Ser consciente, ser corporificado, estar em “posse de um mundo” não são três noções separadas ou separáveis para Merleau-Ponty, mas são três aspectos sobrepostos, interconectados, internamente relacionados de nossa existência. O “retorno aos fenômenos” revela essa unidade sobreposta e interconectada de consciência, corporificação e o mundo manifesto através de nossa experiência corporificada. Merleau-Ponty chama essa unidade de “arco intencional”, que caracteriza cada aspecto de nossa experiência:
Vamos dizer, portanto [...] que a vida da consciência – a vida cognitiva, a vida do desejo ou a vida perceptual – é subtendida por um “arco intencional” que projeta em torno de nós nosso passado, nosso futuro, nosso ambiente humano, nossa situação física, ideológica e moral, ou, mais precisamente, que faz com que estejamos situados em relação a todos esses aspectos.

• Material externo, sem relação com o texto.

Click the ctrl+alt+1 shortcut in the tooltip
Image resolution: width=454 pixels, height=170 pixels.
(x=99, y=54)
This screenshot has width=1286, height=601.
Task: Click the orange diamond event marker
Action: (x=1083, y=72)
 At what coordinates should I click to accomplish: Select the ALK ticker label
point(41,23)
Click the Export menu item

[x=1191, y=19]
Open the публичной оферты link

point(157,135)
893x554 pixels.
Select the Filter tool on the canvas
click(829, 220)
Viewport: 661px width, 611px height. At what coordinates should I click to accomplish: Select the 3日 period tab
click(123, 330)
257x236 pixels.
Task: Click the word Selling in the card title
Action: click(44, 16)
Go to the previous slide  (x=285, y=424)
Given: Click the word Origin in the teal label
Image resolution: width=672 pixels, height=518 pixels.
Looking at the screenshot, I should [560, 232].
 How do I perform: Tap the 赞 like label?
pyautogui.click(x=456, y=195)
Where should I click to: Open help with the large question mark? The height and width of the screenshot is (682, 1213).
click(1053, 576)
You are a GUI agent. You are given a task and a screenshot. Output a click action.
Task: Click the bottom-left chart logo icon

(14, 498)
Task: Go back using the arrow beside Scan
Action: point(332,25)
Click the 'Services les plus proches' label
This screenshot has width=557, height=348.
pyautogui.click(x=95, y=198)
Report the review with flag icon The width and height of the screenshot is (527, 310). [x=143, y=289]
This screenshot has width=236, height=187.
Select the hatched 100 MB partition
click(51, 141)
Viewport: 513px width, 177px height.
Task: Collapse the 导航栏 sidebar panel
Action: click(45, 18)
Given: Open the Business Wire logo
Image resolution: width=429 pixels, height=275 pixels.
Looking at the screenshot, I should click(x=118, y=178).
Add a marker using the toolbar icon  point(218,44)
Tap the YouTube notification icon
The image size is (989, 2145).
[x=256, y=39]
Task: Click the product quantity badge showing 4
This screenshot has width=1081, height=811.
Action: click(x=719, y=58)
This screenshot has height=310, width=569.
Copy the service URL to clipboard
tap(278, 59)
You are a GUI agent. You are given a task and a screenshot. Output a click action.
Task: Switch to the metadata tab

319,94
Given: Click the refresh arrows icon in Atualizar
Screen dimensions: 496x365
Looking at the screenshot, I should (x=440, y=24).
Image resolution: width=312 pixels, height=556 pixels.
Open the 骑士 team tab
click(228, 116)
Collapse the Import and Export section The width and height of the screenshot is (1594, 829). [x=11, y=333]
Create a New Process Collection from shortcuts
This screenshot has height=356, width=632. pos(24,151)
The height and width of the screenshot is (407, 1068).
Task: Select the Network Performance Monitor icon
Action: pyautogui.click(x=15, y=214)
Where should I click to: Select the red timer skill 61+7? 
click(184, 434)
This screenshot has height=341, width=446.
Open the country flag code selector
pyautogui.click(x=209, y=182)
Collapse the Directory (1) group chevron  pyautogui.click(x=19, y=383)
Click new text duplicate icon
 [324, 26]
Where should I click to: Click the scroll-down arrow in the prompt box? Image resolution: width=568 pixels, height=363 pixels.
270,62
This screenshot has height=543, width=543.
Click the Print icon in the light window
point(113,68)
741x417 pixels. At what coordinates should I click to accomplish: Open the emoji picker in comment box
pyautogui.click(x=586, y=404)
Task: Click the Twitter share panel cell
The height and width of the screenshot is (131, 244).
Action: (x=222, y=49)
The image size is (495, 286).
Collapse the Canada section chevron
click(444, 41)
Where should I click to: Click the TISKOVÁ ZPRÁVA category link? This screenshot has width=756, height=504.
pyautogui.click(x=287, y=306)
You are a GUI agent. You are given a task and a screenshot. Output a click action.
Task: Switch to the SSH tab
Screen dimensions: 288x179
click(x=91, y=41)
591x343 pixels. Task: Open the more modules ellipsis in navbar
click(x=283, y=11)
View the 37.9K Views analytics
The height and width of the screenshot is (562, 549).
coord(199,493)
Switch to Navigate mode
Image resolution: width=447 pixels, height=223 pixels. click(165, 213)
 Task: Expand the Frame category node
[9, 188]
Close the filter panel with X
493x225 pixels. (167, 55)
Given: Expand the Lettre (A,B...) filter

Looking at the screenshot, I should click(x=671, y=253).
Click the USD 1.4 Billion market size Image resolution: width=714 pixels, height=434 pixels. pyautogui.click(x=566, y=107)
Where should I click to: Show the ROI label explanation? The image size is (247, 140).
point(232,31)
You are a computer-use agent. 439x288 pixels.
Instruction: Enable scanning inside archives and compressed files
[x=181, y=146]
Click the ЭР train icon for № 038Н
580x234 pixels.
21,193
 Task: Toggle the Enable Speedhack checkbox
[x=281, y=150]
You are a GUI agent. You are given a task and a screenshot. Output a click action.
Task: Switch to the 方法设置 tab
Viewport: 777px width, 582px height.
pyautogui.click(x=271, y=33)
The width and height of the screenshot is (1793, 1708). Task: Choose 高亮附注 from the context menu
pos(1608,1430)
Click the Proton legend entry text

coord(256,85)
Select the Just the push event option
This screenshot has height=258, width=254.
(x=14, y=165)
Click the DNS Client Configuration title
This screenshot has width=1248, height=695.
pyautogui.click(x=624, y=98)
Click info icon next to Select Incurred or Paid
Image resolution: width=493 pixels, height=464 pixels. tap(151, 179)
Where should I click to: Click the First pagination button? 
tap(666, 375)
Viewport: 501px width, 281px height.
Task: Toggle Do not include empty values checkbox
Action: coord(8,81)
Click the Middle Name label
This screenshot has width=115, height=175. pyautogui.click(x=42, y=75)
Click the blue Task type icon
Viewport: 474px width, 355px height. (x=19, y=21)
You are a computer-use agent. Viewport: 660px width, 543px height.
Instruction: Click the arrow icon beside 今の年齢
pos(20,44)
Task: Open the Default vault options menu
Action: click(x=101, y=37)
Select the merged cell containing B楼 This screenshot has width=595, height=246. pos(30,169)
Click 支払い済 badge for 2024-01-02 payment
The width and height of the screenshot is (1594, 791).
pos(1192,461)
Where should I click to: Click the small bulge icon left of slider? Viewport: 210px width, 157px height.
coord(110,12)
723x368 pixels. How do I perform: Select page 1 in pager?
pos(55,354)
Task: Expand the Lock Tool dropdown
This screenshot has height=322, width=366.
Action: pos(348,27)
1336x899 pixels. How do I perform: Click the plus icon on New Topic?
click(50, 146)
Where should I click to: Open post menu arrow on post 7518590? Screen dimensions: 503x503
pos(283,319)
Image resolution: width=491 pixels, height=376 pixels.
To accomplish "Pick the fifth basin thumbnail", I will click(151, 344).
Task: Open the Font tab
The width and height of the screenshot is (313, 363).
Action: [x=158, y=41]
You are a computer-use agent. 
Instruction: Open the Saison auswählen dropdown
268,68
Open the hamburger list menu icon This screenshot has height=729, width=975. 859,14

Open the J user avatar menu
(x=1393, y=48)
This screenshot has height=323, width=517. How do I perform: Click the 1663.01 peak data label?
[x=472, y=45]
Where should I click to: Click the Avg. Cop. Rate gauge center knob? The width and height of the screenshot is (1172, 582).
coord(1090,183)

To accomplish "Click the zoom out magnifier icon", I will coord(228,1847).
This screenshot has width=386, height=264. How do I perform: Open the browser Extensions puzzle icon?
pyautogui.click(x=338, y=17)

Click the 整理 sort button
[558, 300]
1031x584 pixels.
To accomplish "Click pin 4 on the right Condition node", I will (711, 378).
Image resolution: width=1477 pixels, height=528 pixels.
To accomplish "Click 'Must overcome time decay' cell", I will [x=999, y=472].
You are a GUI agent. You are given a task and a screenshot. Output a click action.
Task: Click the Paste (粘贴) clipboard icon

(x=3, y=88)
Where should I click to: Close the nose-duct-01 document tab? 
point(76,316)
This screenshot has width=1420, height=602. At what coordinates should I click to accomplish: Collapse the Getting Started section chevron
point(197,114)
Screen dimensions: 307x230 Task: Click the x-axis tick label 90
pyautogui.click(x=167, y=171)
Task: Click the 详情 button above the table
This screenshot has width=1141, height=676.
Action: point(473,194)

É esse arco intencional que faz a unidade dos sentidos, a dos sentidos e da inteligência, a da sensibilidade e da motricidade (PP: 136).
Sumário dos pontos-chave
• A despeito da imageria fantasmática provocada pela discussão acerca da “pura consciência”, Husserl oferece uma fenomenologia ricamente urdida sobre a corporificação em Ideias II.
• O corpo (ou Corpo) é manifesto na experiência como um tipo categoricamente distinto de coisa e como essencial à possibilidade de outros tipos de intencionalidade, ou seja, a experiência perceptual de objetos espaçotemporais.
• Para Merleau-Ponty, a fenomenologia se ocupa com a experiência primária, pré-objetiva, enquanto oposta à concepção secundária, objetiva, do mundo articulado e explorado pelas ciências naturais.
• A experiência perceptual envolve, primeiramente, um todo significativo, “um ‘algo’ perceptual [...] em meio a alguma outra coisa”, que não pode ser entendido como construído fora de algumas unidades experienciais mais básicas.
• A experiência perceptual, devido a sua indeterminação e incompletude essenciais, não pode ser entendida somente pelo modelo do juízo.
• A intencionalidade da atividade corporal não pode ser entendida seja em termos de reflexos fisiológicos, seja em termos de pensamentos representacionais ou juízos.
• A atividade corporal é em troca caracterizada pela “intencionalidade motora”: um envolvimento pré-reflexivo com coisas e situações específicas.